### Textauszug:
.....
Mission: „Rettet das Nachtasyl“

Für die einen ist es nur ein Lokal. Für andere die Heimat der Heimatlosen. Ein Ort, der Künstlern aller Richtungen ein Zuhause bietet. Nach 33 Jahren könnte die Wiener Kult-Institution nun aufgrund der Corona-Pandemie für immer schließen. Doch Besitzer Dan Lestrade gibt (noch) nicht auf.


Seit 1987 ist das Nachtasyl, welches Dan Lestrade vor einiger Zeit übernommen hat, fixer Bestandteil des Wiener Nachtlebens. Jetzt steht der Wiener mit tschechischen Wurzeln allerdings vor der bis Dato größten Herausforderung seines Lebens. Der Keller (Baujahr 1901) ist derart feucht, dass man dies selbst noch in den darüber liegenden Wohnungen sehen kann. Eine Trockenlegung ist unumgänglich, die Sanierungskosten sprengen selbst seine Vorstellungskraft – und die ist wahrlich groß. Ein Kredit kommt aufgrund diverser Auflagen nicht in Frage. Um Hilfe zu bitten fällt ihm schwer. Aber es wäre nicht Dan Lestrade, wenn er nicht wie ein Löwe um sein Lokal kämpfen würde. Daher auch unsere Bitte: Retten wir das Nachtasyl und damit auch seine Existenz.



Wir sind ein Zufluchtsort, für Studierende, Heimatlose, Künstler, Prominente und Politiker gleichermaßen. Bei uns ist jeder willkommen.

Dan Lestrade

INTERVIEW mit Nachtasyl-Mastermind DAN LESTRADE


CM: Erzähl mal, wie und wann du zum Nachtasyl gekommen bist.
.....
### Aufgabe:
Gib bitte den Text über das Nachtasyl zwischen "Mission: „Rettet das" und "(noch) nicht auf.", beide eingeschlossen, wieder und ersetze dabei "Lokal" durch "Beisl".

### Bereitgestellte Daten:
.....
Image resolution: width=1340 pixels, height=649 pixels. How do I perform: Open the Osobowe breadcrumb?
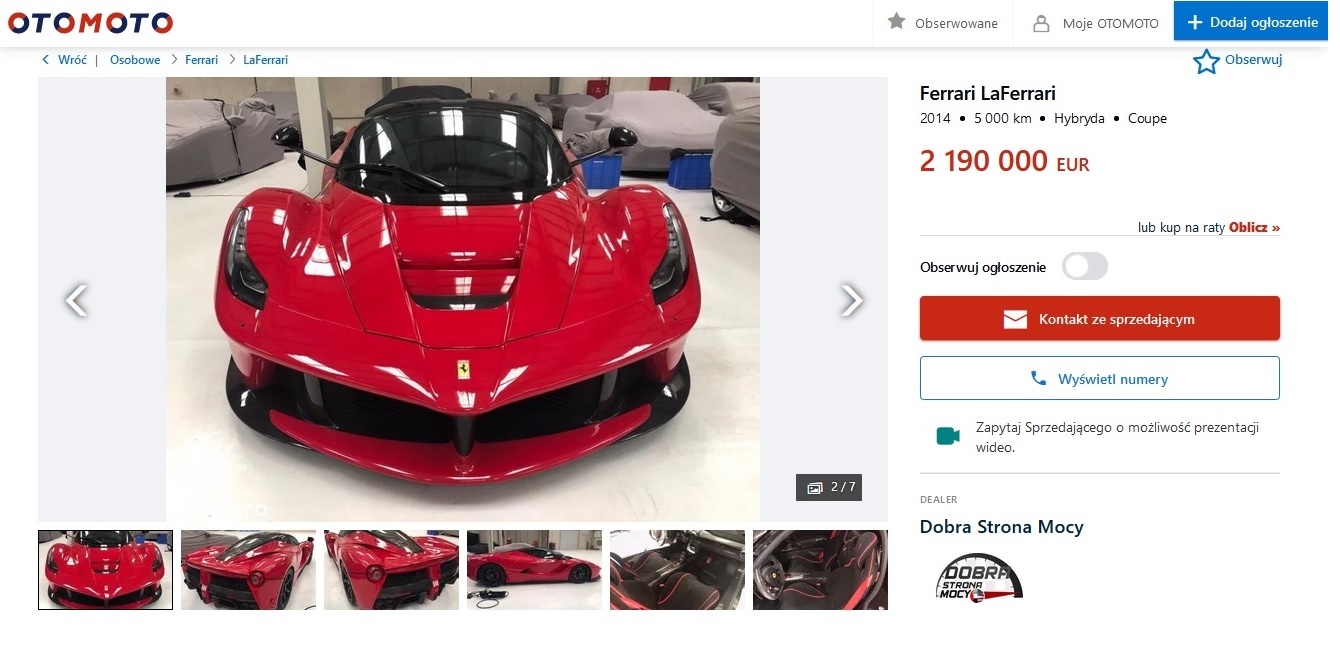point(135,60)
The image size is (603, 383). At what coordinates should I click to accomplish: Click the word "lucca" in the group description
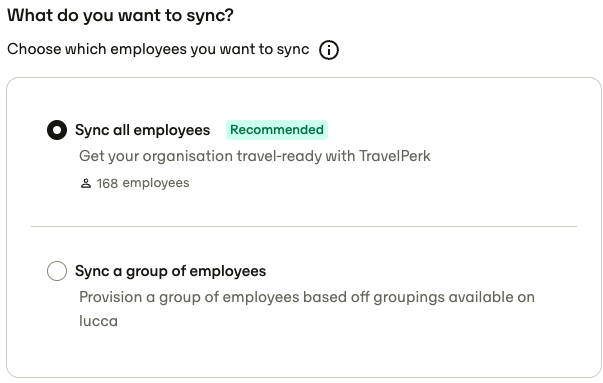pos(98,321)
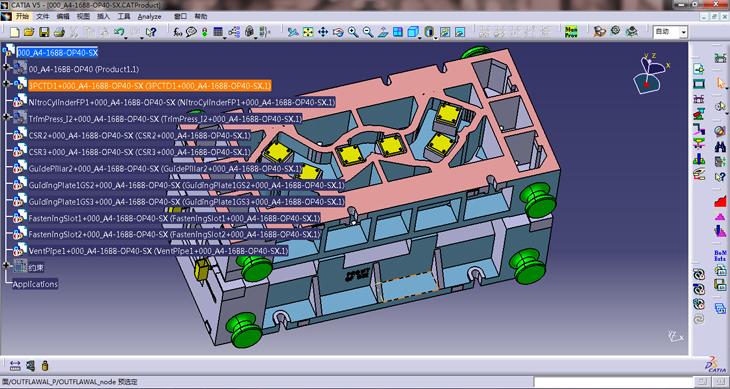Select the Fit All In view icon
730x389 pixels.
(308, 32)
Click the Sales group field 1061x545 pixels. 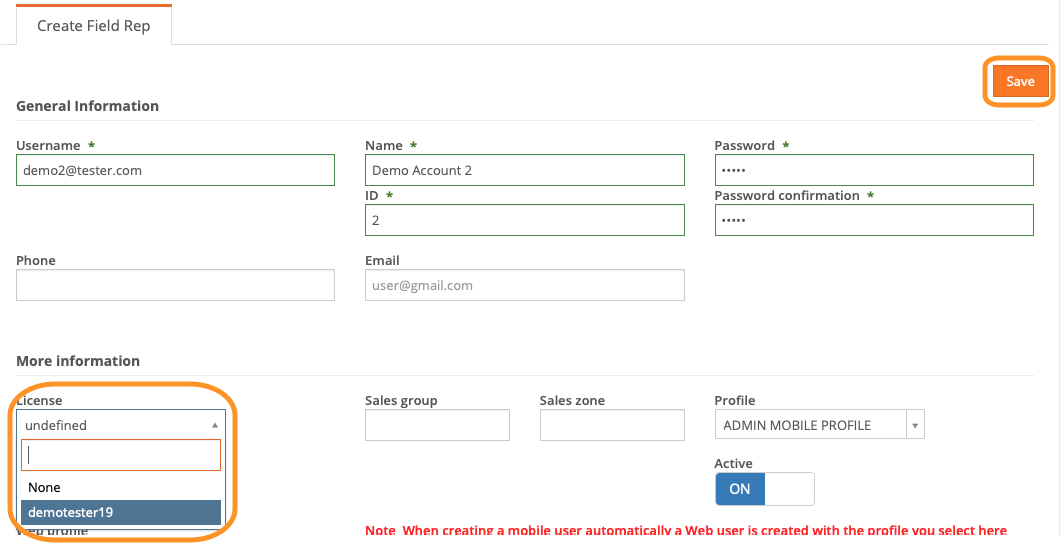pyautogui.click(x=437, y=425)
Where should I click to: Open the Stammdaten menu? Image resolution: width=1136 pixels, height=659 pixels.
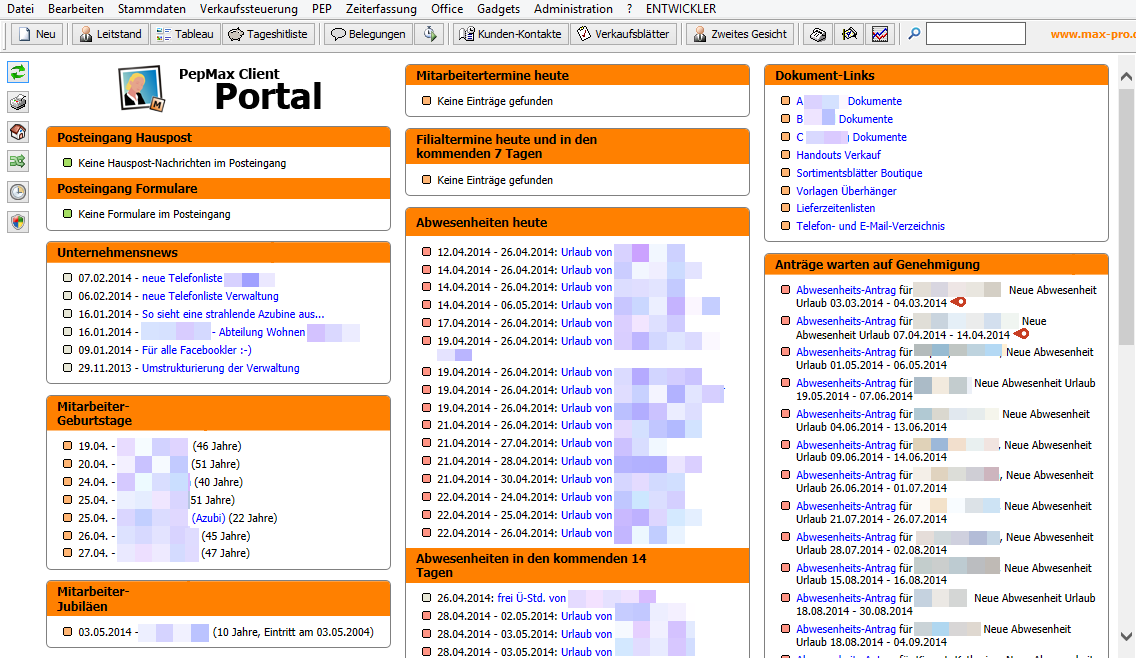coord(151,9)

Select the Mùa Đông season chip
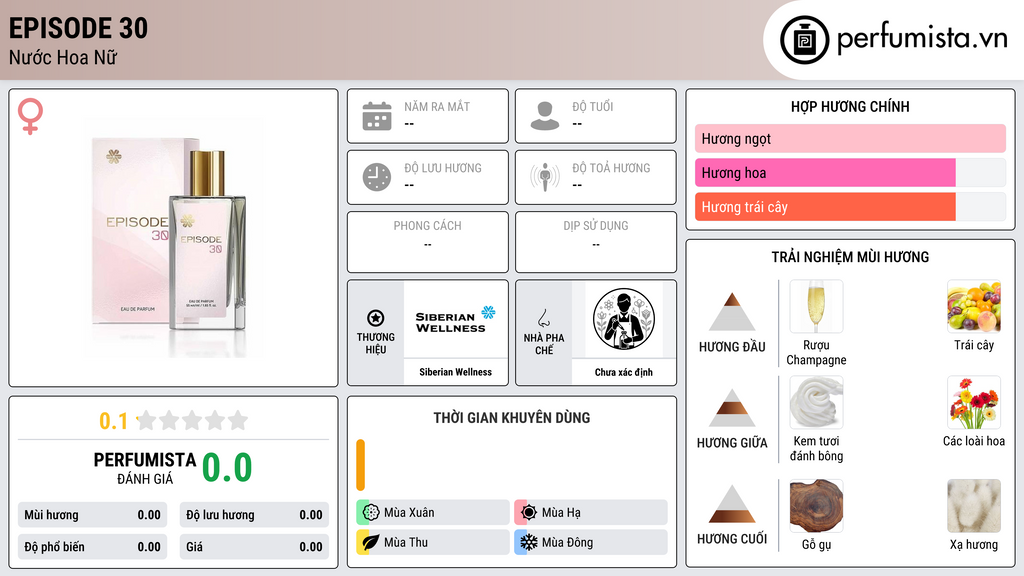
.....
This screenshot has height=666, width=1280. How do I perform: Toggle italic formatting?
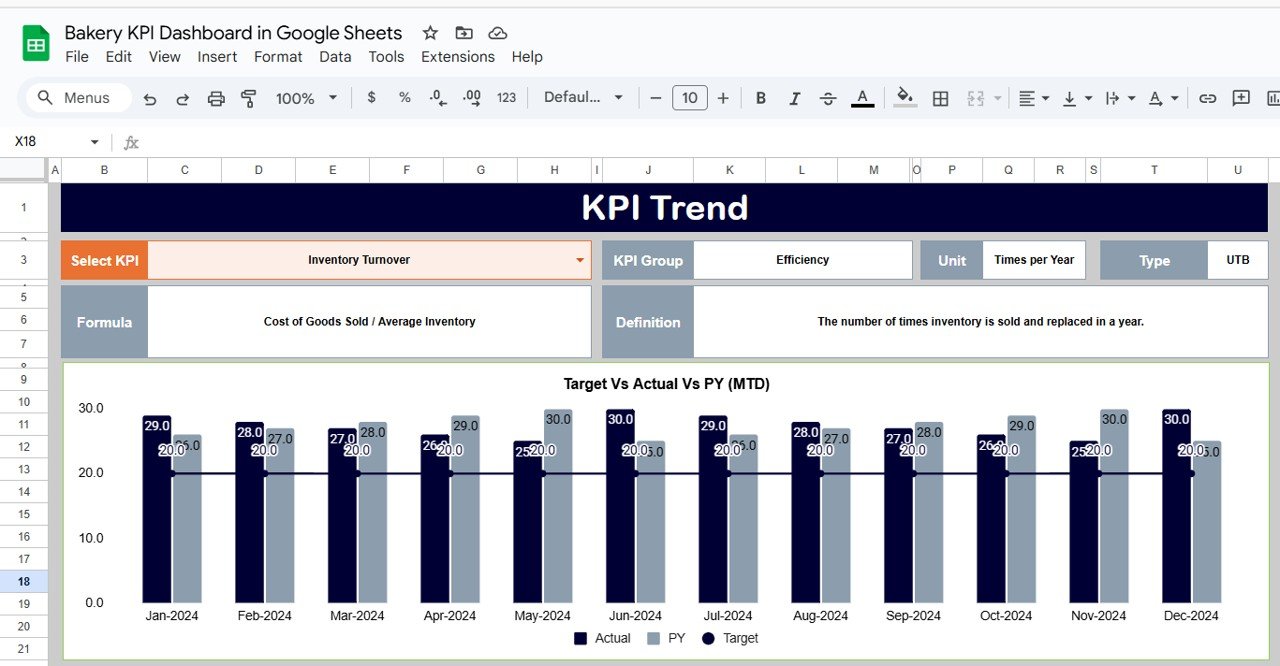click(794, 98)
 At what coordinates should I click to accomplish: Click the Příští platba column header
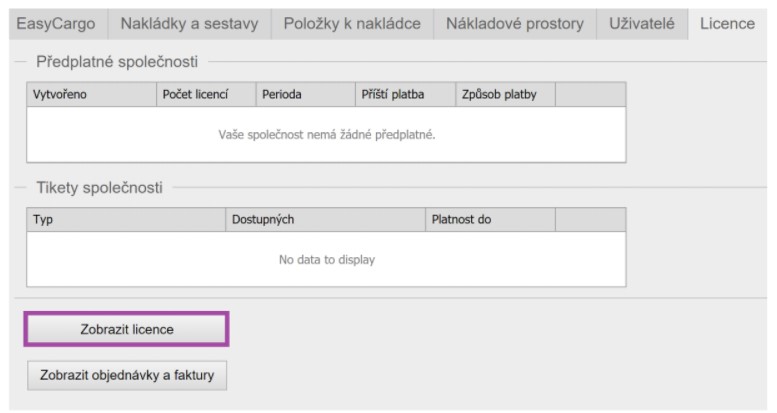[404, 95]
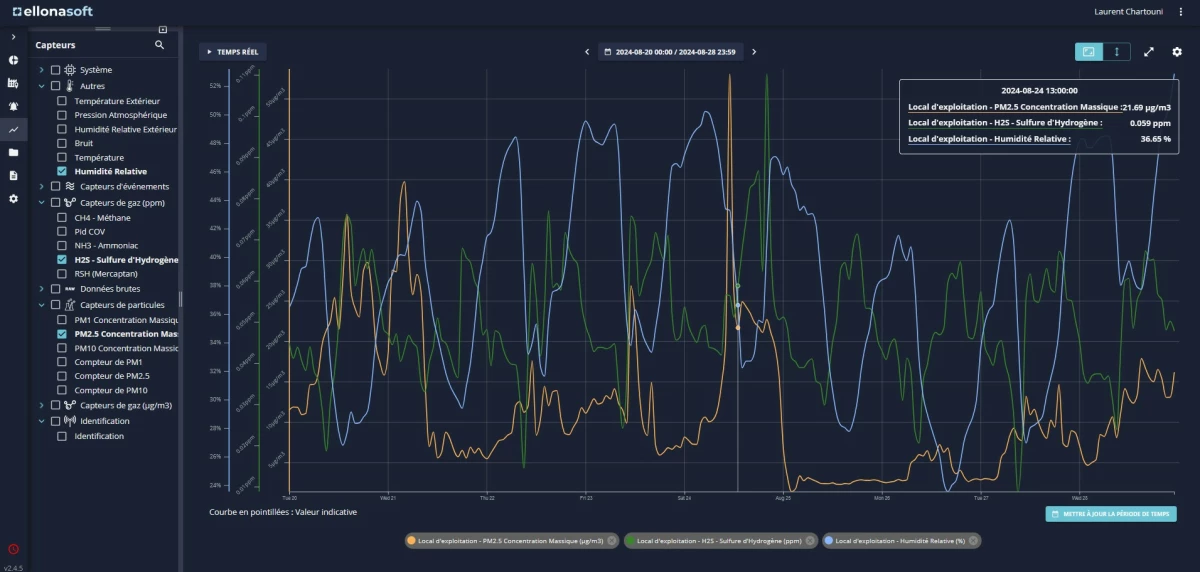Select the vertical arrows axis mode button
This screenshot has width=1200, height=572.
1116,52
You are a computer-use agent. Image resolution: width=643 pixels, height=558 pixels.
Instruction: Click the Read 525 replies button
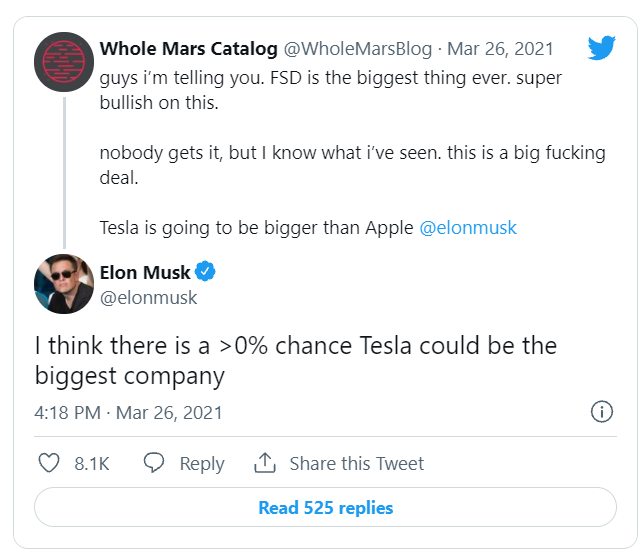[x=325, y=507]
.....
### Ergebnis:
Mission: „Rettet das Nachtasyl“

Für die einen ist es nur ein Beisl. Für andere die Heimat der Heimatlosen. Ein Ort, der Künstlern aller Richtungen ein Zuhause bietet. Nach 33 Jahren könnte die Wiener Kult-Institution nun aufgrund der Corona-Pandemie für immer schließen. Doch Besitzer Dan Lestrade gibt (noch) nicht auf.